Kapolri Jenderal Listyo Sigit Prabowo memimpin rapat koordinasi lintas sektoral untuk membahas dampak eskalasi global yang berpotensi memengaruhi kondisi di dalam negeri. Pertemuan tersebut melibatkan sejumlah menteri dan pimpinan lembaga negara.
Rapat koordinasi digelar di Gedung Mabes Polri, Jakarta Selatan, pada Selasa (28/4/2026). Agenda utama pertemuan ini adalah menyusun langkah mitigasi terhadap berbagai risiko global yang dinilai dapat berdampak pada situasi nasional.
Sejumlah pejabat yang hadir antara lain Menteri Energi dan Sumber Daya Mineral (ESDM) Bahlil Lahadalia, Menteri Pertanian Andi Amran Sulaiman, serta Menteri Ketenagakerjaan Yassierli. Rapat juga dihadiri perwakilan Kementerian Dalam Negeri, Ketua Otoritas Jasa Keuangan (OJK) Friderica Widyasari Dewi, hingga perwakilan Pertamina.
Dalam jumpa pers usai rapat, Sigit menyatakan koordinasi dilakukan untuk mencermati isu-isu yang berkembang dan dampaknya terhadap situasi di Indonesia. “Baru saja kami melaksanakan rapat koordinasi untuk membahas terkait dengan isu-isu yang tentunya harus kami ikuti terkait dengan dampak ekskalasi global yang tentunya juga berdampak terhadap situasi di dalam negeri,” kata Sigit.
Kapolri menilai rapat tersebut menjadi langkah strategis untuk memperkuat sinergi lintas sektor dalam mengawal program pemerintah di tengah dinamika global. Menurutnya, koordinasi diperlukan agar stabilitas nasional tetap terjaga, terutama terkait keamanan dan ketertiban masyarakat.
“Secara umum tadi kami mendapatkan gambaran dari para pemangku kebijakan, dalam hal ini para pimpinan lembaga, Menteri Kabinet Merah Putih, dan juga Kepala Badan yang secara umum tentunya ini menjadi penting dan strategis untuk kita bersama-sama menjaga apa yang saat ini sudah bisa dilaksanakan oleh pemerintah Indonesia,” ujarnya.

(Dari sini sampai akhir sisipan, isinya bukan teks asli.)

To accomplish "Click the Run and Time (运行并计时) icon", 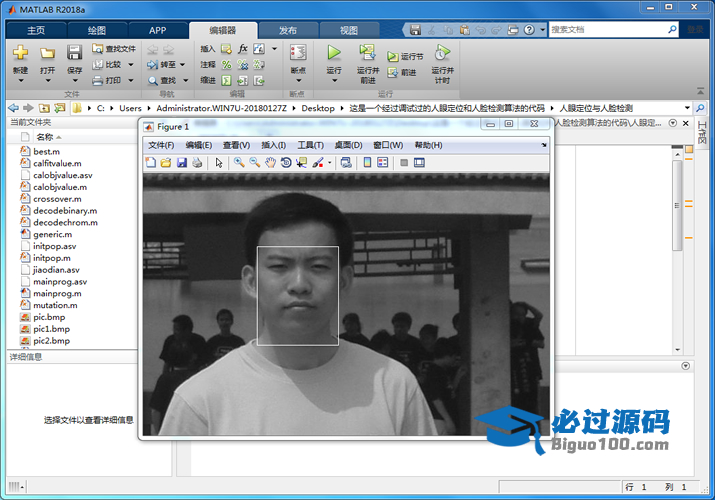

Sigit juga menyampaikan komitmen Polri bersama pihak terkait untuk menjaga pertumbuhan ekonomi. Upaya itu ditempuh melalui mitigasi potensi risiko yang dapat muncul akibat eskalasi global, termasuk menjaga agar pertumbuhan ekonomi tetap berada di kisaran 5 persen dan mendukung keberlanjutan program pemerintah.
“Khususnya dalam menjaga agar pertumbuhan ekonomi kita yang saat ini sudah berada di angka 5 persen, dan pemerintah terus mendorong agar ini terus tumbuh. Ditambah dengan program-program kebijakan yang ada di Asta Cita, ini terus bisa berjalan, dan kita memitigasi berbagai macam risiko yang akan timbul,” kata Sigit.